There is no end to problems linked with GST – initiallty leading to county-wide anger over a multi-tier tax structure of 5, 12, 18 and 28 percent.
The Government of India, after the new tax regime was overhauled and the 28 percent tax levied on 178 items was reduced to 18 percent or less earlier this month, is now grappling with the issue of revenue leakage.
The Union Finance Secretary Hasmukh Adhia has called a meeting of all State Commercial Tax Commissioners and other senior officers responsible for GST implementation in the States on 9 December 2017 in New Delhi to review the revenue trend under GST and discuss what can be done to prevent leakages and augment the revenues.
The Chairman CBEC, GST Commissioners and Chief Commissioners of Central and Starte Government will be attending the meeting in new Delhi.
The Meeting has been convened mainly to dicuss the reason for low level of revenue as compared to what was being geneated uinder the VAT/Excise/Service Tax regime.
The concerned officers, both at the Centre and in States, have been asked to compare teh revenues of top 100 companies of the State with their past performance and the status of eway bill system in teh States.

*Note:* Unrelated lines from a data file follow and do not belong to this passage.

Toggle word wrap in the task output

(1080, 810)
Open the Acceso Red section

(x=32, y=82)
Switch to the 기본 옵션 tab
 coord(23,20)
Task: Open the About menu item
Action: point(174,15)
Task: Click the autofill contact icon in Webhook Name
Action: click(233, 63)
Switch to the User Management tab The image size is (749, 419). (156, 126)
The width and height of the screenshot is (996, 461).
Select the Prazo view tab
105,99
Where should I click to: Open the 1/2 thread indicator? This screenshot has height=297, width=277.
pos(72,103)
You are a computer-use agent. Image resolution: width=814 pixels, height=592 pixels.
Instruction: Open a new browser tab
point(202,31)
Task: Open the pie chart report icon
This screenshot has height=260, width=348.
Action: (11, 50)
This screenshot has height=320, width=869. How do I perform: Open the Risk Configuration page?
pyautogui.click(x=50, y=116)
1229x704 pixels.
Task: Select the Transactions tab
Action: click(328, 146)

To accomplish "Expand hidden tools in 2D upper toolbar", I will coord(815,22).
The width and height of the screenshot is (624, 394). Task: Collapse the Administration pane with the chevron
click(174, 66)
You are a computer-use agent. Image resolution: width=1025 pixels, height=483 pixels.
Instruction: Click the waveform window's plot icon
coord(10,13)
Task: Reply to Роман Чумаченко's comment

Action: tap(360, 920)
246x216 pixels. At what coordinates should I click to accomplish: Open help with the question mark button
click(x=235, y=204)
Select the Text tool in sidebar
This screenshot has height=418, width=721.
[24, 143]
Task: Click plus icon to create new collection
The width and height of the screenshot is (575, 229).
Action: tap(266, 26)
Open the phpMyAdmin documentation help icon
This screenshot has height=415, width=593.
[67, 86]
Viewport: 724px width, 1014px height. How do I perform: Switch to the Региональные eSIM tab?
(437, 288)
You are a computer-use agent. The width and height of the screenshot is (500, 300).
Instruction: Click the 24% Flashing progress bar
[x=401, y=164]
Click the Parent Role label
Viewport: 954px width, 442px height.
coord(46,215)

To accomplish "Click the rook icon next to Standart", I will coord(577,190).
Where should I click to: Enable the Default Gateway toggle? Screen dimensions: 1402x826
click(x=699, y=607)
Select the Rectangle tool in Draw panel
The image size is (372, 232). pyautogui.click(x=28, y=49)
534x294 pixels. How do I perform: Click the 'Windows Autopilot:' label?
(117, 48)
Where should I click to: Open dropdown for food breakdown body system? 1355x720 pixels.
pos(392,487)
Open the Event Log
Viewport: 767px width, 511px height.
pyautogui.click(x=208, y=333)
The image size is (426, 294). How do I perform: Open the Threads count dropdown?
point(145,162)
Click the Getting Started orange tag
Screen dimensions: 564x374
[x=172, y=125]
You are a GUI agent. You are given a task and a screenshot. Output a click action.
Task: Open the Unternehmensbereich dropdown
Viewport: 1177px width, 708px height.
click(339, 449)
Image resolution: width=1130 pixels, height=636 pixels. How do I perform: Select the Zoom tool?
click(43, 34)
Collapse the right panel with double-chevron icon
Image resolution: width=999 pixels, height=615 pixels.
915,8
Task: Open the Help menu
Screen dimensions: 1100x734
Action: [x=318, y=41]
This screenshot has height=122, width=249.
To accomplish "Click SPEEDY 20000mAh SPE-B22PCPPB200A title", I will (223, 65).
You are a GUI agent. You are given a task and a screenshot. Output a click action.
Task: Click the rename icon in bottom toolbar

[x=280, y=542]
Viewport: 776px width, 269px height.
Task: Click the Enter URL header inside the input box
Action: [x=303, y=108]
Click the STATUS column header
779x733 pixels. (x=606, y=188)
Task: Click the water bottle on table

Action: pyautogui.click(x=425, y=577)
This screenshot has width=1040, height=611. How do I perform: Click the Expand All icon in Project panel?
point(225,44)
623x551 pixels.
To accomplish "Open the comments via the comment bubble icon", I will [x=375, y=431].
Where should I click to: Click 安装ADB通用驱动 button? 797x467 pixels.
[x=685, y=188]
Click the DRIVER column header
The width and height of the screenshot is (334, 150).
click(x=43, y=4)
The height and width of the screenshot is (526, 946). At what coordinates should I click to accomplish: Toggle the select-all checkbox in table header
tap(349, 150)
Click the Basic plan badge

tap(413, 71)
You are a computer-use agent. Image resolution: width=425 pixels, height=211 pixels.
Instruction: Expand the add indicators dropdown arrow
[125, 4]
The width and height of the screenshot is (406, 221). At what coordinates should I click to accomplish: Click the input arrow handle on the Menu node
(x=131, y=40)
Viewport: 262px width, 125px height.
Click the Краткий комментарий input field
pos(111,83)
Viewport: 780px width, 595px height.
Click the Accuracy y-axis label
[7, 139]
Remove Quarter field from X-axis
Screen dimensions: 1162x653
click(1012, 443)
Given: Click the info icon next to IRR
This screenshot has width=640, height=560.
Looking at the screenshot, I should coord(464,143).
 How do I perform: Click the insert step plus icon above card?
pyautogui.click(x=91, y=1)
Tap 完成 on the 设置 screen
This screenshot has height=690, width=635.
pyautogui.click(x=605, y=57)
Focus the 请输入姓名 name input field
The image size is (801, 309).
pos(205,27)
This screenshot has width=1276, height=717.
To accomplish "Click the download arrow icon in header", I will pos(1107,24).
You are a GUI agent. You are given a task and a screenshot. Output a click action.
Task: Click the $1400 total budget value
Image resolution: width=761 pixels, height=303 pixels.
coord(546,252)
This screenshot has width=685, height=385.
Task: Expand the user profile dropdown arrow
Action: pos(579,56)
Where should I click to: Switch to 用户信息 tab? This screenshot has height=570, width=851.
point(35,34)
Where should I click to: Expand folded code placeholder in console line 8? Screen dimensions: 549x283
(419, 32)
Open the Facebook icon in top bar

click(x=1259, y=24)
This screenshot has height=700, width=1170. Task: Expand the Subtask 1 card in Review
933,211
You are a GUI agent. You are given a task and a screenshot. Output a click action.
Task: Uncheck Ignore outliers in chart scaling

Although not related directly with the agenda for the 9th December meeting, those in knowledgable circles questioning the logic behind the anti-profiteering authority. It is being pointed out that prices should be determined by the market and the authority should not be given the power to control prices of goods and services.
The idea of forming a private limited company with private players to implement the GST goes against the whole concept of sovereign responsibility of administering tax administration. It is to be underscored that India is a Union of States and the Union should not become weak by giving the States excessive leverage when it comes to implementing GST. It was weak institutional framework and tax administration that was responsible for the fiscal developments that eventually flared up the Greek crisis.